E così l’esponente friulano del governo, stando alle ricostruzioni di alcuni suoi colleghi deputati, si è presentato in conferenza dei capigruppo facendosi latore di una proposta che, nell’attuale configurazione della settimana parlamentare, può essere definita abbastanza logica: concentrare il rito trito delle interpellanze parlamentari come appendice della sessione pomeridiana del giovedì, giorno in cui generalmente si svolgono le ultime votazioni.
Attualmente, questo tipo di sindacato ispettivo si svolge quasi sempre di venerdì, con l’aula inevitabilmente deserta, visto che all’ordine del giorno non vi è alcun provvedimento da esaminare né tantomeno da sottoporre a votazione. Ne risulta un quadro a tratti mesto, con un membro di sottogoverno, un presidente di turno e un interpellante, quasi perduti nel vuoto dell’emiciclo.

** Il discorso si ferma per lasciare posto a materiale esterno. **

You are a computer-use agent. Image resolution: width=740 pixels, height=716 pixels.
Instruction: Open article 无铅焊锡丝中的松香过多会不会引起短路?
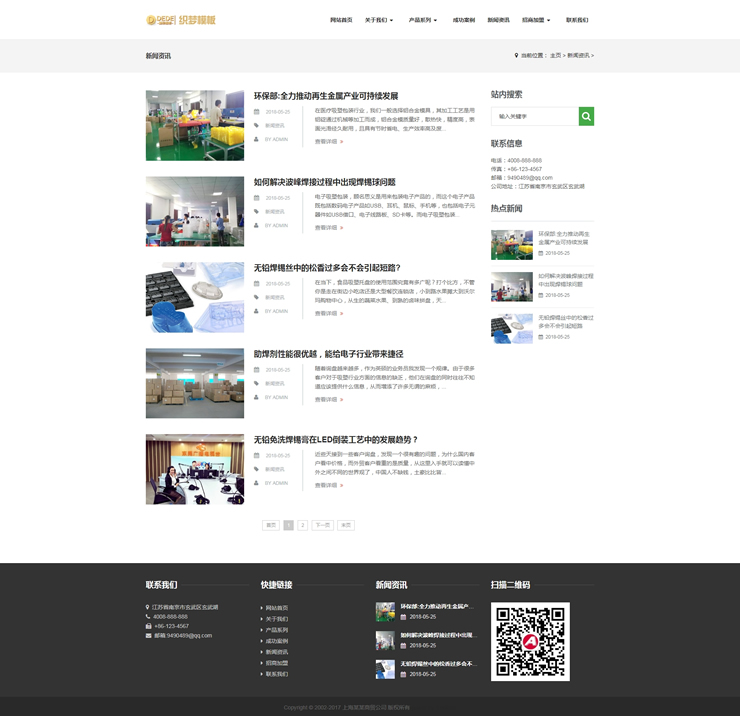[327, 268]
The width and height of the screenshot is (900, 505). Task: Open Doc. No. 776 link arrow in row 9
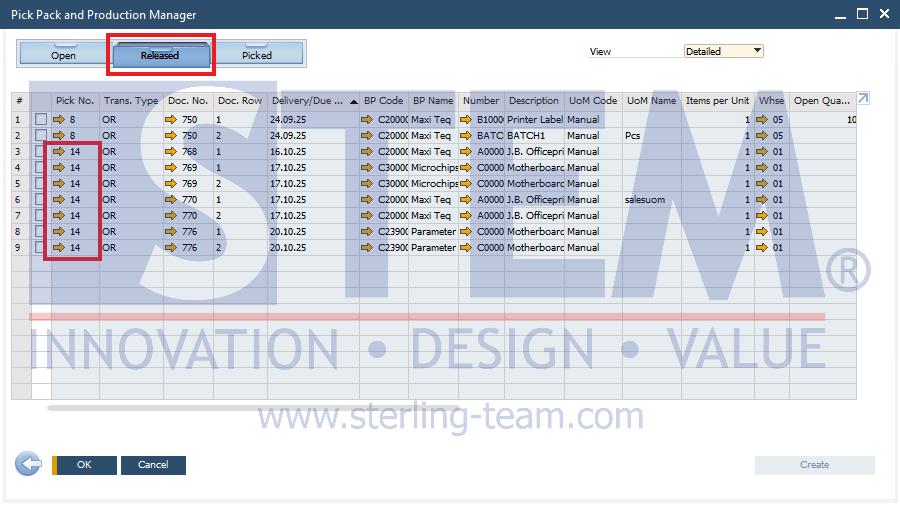[x=170, y=248]
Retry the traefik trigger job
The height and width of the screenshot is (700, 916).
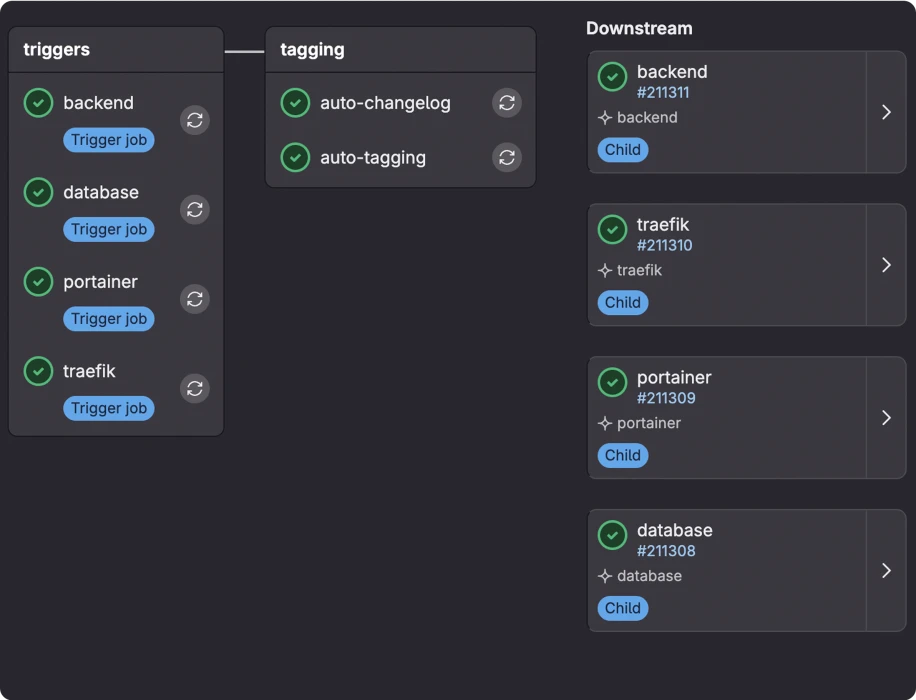(195, 388)
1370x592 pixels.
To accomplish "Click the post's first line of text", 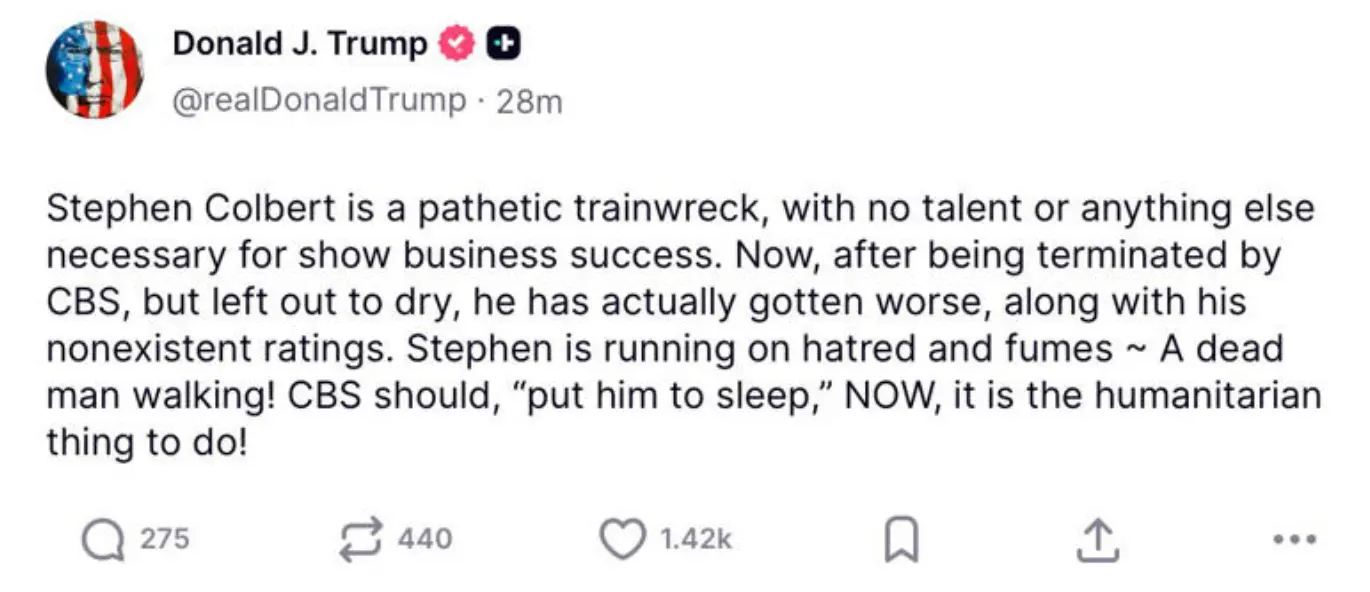I will [680, 209].
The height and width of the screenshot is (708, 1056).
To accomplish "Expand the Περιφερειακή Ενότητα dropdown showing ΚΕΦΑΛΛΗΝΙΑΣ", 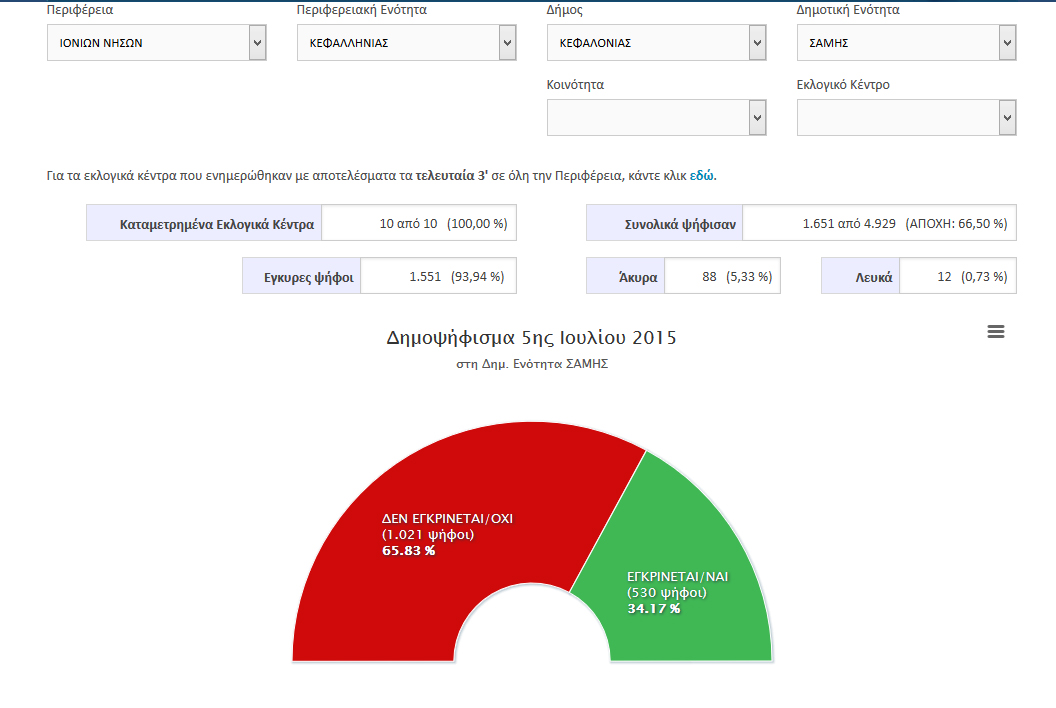I will [x=407, y=43].
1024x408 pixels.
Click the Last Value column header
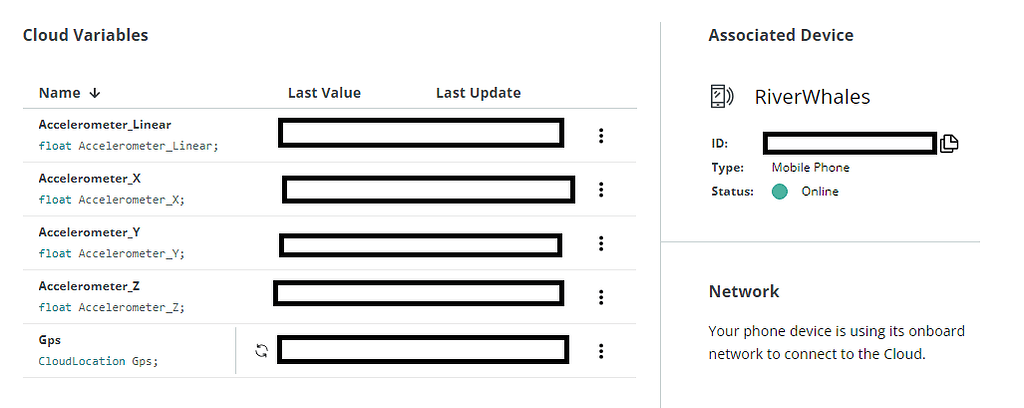tap(324, 93)
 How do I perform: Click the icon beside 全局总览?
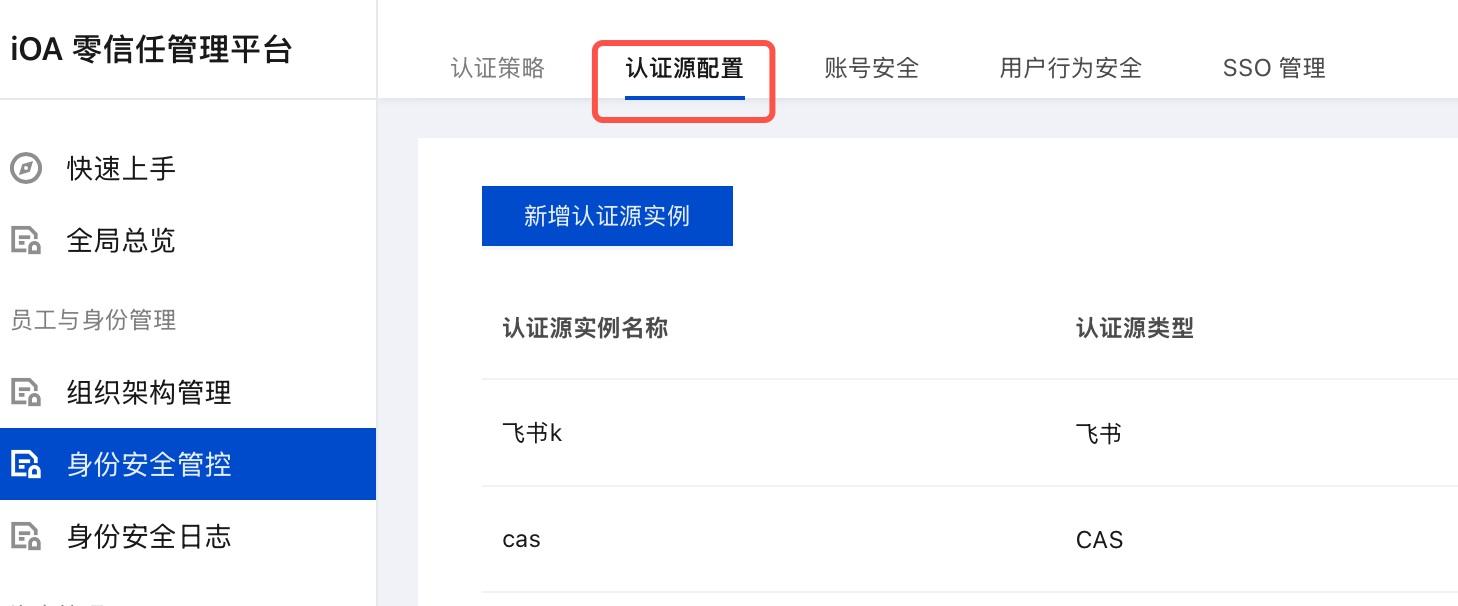click(25, 241)
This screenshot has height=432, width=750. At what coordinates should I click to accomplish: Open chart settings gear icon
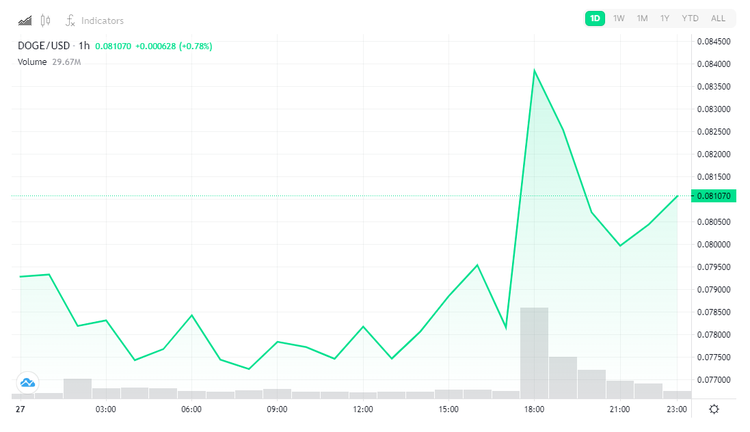click(713, 409)
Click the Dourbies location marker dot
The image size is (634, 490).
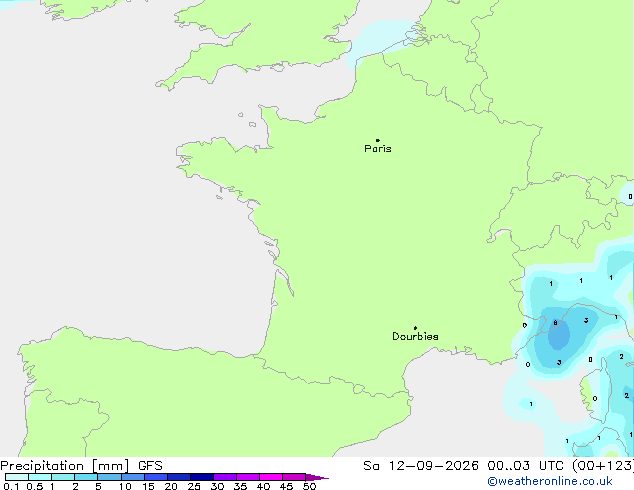point(415,328)
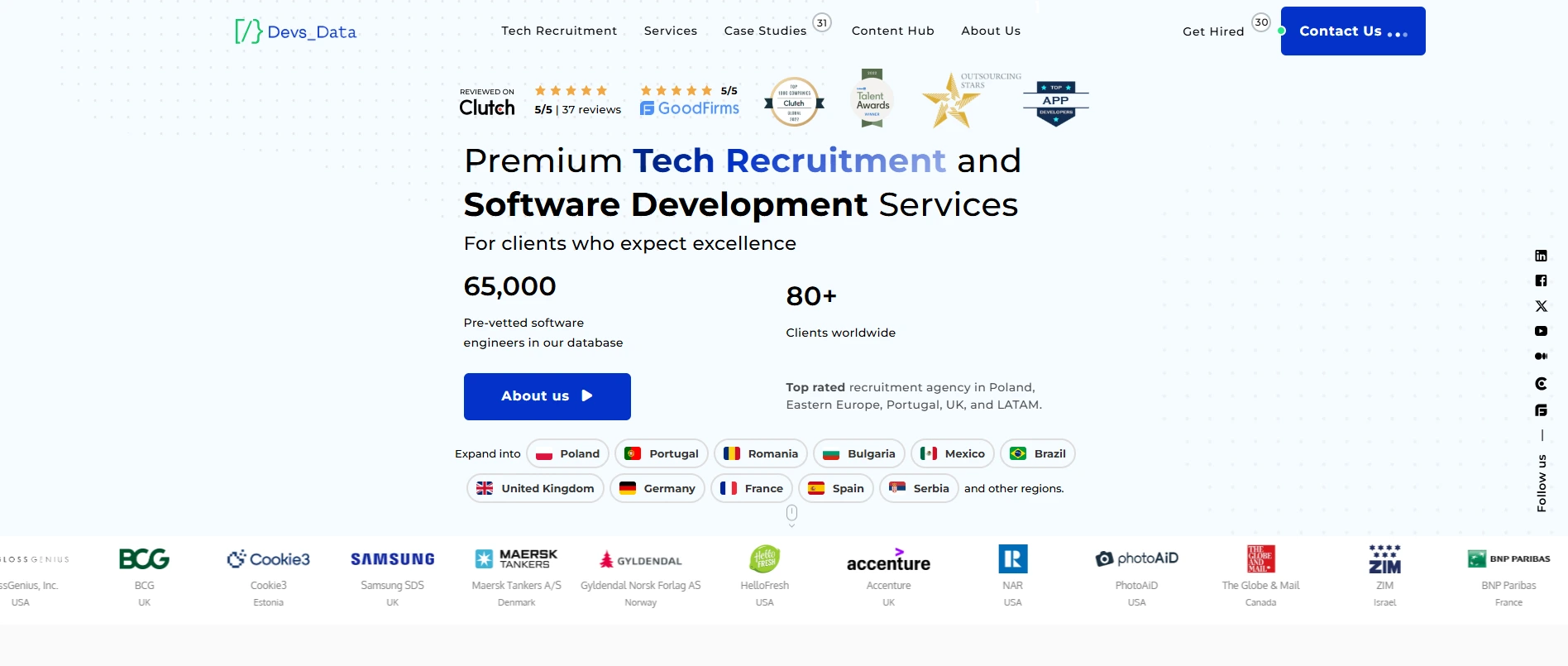This screenshot has height=666, width=1568.
Task: Click the scroll-down mouse indicator
Action: click(x=791, y=514)
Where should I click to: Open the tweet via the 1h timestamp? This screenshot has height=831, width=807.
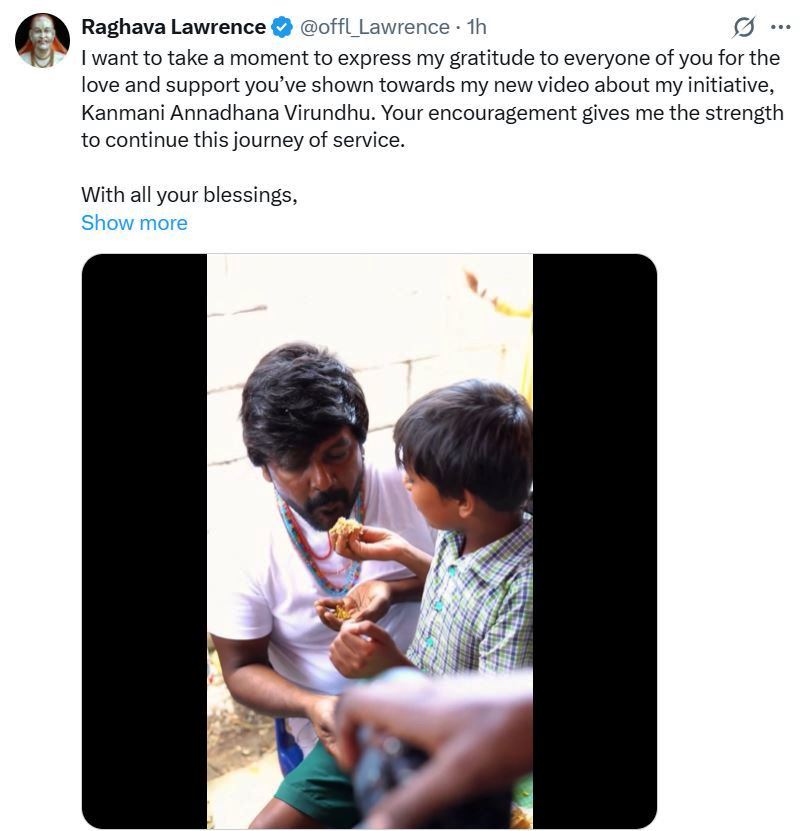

Lo stesso vuoto che spesso viene sottolineato con sdegno da alcuni parlamentari (si distingue in questo il dem Filippo Sensi) quando il lunedì (altra giornata senza votazioni e dunque a ranghi ridottissimi) si svolgono dei dibattiti su questioni importantissime, nell’indifferenza generale.
Qualche esponente dell’esecutivo, magari complice l’appressarsi del periodo balneare, deve avere fatto presente a Ciriani che la coperta dei sottosegretari è corta – a differenza di quella dei parlamentari – e sarebbe più di buonsenso far svolgere le interpellanze quando il grosso dei membri delle Camere (tra cui vi sono la maggior parte dei sottosegretari) sono ancora nella Capitale. Apriti cielo: nel giro di pochi minuti gli esponenti dell’opposizione presenti alla famigerata riunione dei capigruppo hanno spifferato tutto per mettere in cattiva luce la maggioranza, ben sapendo che l’equazione col politico-fannullone avrebbe avuto facile presa sui lettori dei quotidiani.
Se a questo aggiungiamo la bulimia di consenso e visibilità che caratterizza, ad esempio, un leader come Matteo Salvini, la “frittata” è stata completata dalle dichiarazioni del leader leghista che lisciavano il pelo al vecchio adagio del “magna magna”. Inevitabile, infine, è arrivato il dietro-front di Ciriani, giustamente terrorizzato dalla prospettiva di essere additato dall’opinione pubblica come colui che vuole la settimana corta per i politici.
I cittadini, giacché il tema è tornato d’attualità, andrebbero a questo punto informati in modo più esaustivo. L’opposizione e Salvini, potrebbero ad esempio spiegare che la settimana corta, di fatto, è già in vigore, se il lunedì e il venerdì si assiste generalmente ad una messa in scena con qualche sparuta comparsa. E se volessero andare fino in fondo nel loro proposito efficentista, potrebbero chiedere che le votazioni vengano previste in tutti e cinque i giorni feriali, non solo il martedì, mercoledì e giovedì.
In quel caso, sarebbe lecito dubitare della vis polemica del “corpaccione” parlamentare, che avrebbe solo due giorni per riprendersi dalle fatiche lavorative. Esattamente come i comuni mortali: se demagogia sia, lo sia con un obiettivo giusto e concreto.